(Required work): Could you restate word for word every line from the one containing "Select the 2018 Nissan Rogue radio button" to the end of the records, and nothing else?
--
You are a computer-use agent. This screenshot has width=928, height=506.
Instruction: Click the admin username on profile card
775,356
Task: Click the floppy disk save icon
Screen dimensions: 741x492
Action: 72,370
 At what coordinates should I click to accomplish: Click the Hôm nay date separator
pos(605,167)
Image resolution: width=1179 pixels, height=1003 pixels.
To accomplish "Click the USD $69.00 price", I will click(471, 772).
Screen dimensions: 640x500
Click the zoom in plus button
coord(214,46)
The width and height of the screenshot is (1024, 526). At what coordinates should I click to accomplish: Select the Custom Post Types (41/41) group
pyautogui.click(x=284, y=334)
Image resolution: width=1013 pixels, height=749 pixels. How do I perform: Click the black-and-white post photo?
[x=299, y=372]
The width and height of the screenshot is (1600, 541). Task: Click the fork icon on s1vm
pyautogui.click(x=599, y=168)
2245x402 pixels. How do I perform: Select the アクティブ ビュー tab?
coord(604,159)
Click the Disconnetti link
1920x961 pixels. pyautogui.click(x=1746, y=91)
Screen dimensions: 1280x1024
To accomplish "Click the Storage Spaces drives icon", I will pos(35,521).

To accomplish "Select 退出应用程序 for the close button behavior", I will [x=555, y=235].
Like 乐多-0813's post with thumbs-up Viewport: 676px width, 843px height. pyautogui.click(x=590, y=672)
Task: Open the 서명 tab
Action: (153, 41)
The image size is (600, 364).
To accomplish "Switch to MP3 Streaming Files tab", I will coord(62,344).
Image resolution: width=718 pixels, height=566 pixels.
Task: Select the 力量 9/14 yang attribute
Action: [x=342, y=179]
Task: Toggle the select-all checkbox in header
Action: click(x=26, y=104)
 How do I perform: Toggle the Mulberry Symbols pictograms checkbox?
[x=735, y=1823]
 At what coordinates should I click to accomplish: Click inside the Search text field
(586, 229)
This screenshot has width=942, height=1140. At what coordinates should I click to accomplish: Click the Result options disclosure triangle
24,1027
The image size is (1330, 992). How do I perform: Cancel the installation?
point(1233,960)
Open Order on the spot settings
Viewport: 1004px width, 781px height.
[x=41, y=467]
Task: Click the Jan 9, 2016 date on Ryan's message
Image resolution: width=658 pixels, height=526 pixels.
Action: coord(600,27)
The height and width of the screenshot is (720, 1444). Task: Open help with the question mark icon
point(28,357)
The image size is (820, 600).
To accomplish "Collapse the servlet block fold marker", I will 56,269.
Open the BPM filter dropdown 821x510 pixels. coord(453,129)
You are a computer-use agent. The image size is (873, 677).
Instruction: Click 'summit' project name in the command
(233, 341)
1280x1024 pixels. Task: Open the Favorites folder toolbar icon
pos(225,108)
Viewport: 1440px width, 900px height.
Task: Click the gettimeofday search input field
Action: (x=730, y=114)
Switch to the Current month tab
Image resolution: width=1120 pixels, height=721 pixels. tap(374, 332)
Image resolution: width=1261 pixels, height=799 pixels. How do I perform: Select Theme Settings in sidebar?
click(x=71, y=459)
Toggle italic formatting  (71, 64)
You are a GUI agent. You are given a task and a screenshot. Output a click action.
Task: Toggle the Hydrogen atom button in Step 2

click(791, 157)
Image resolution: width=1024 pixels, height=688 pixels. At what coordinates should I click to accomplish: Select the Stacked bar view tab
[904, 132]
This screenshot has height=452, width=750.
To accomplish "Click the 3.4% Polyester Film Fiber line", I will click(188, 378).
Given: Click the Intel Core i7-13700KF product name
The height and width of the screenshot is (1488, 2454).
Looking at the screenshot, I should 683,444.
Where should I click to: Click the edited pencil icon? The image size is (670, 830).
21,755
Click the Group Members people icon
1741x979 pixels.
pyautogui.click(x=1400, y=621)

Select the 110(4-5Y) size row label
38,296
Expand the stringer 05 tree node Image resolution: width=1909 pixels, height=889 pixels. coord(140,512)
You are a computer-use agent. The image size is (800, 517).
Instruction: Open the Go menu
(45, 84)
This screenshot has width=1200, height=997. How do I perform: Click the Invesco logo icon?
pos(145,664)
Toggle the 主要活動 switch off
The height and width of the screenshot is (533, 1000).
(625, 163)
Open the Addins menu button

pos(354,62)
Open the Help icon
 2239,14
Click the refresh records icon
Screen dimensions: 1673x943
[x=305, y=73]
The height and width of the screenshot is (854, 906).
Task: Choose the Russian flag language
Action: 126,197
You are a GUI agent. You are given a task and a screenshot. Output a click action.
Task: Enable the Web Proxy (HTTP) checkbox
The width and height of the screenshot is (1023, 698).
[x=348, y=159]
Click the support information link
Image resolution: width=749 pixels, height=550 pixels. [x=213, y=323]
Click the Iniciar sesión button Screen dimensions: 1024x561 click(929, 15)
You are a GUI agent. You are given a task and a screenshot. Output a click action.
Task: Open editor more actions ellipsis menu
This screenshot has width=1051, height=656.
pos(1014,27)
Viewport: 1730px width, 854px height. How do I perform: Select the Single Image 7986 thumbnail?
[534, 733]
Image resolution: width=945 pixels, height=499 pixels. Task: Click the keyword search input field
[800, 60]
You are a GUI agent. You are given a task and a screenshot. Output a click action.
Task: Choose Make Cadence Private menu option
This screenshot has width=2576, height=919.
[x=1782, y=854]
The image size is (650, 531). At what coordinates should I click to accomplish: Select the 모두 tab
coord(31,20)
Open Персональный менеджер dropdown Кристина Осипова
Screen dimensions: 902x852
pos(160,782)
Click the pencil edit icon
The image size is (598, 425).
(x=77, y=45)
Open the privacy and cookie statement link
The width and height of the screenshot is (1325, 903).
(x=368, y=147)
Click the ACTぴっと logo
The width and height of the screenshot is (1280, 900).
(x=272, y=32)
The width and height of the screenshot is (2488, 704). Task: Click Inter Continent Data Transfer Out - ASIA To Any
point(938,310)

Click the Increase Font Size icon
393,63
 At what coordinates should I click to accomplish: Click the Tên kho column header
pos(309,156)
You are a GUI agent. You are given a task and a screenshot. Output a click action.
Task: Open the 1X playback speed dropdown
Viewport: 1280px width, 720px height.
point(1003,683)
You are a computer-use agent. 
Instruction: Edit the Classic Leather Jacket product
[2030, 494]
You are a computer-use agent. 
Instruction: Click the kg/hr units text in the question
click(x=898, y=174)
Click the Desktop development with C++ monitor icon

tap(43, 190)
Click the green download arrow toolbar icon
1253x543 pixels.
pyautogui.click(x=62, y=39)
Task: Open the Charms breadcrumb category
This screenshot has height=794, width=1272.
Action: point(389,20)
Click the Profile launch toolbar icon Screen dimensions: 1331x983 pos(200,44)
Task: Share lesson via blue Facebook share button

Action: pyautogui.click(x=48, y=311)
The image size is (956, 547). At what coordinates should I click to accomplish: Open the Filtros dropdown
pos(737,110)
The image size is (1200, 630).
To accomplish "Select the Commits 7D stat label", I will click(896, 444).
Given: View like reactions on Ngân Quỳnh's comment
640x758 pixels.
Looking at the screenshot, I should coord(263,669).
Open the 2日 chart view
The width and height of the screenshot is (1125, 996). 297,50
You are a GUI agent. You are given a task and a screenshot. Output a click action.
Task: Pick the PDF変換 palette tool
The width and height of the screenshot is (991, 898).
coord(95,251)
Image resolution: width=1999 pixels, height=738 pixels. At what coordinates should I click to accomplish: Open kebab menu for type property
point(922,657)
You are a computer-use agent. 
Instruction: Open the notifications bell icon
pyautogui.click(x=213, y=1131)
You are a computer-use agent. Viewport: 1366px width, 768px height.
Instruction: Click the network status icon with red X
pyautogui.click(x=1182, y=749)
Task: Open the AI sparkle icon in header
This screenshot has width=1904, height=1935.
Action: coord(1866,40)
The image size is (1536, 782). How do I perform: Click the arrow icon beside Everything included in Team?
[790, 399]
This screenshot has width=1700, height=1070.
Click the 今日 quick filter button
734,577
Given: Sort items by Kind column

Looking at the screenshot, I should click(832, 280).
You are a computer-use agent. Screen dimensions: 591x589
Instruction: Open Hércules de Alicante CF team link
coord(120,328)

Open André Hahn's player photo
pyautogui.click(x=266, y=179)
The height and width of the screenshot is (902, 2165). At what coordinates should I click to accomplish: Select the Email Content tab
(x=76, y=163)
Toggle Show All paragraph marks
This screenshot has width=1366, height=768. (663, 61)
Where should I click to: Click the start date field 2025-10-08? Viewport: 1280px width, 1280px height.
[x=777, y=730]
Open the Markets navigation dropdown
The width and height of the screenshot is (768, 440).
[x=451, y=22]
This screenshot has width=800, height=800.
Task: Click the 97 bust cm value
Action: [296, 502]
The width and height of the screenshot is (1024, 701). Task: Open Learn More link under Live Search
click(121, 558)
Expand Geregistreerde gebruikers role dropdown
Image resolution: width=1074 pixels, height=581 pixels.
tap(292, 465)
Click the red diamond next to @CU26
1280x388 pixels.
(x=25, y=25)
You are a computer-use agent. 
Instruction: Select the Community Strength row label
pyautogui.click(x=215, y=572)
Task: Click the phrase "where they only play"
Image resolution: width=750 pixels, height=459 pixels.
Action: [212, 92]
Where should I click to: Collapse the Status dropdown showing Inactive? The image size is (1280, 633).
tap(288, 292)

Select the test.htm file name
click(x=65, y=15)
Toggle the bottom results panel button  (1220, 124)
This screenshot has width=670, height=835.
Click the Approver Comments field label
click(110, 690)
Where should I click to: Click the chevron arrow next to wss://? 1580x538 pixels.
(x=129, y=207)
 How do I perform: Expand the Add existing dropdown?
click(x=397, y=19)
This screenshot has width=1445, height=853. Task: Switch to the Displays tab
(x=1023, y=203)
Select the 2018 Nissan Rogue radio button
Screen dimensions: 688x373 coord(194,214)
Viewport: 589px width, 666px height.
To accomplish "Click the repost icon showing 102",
--
(Result of the exercise):
Select the 2018 Nissan Rogue radio button
Screen dimensions: 688x373 coord(194,214)
Viewport: 589px width, 666px height.
To accomplish "Click the repost icon showing 102",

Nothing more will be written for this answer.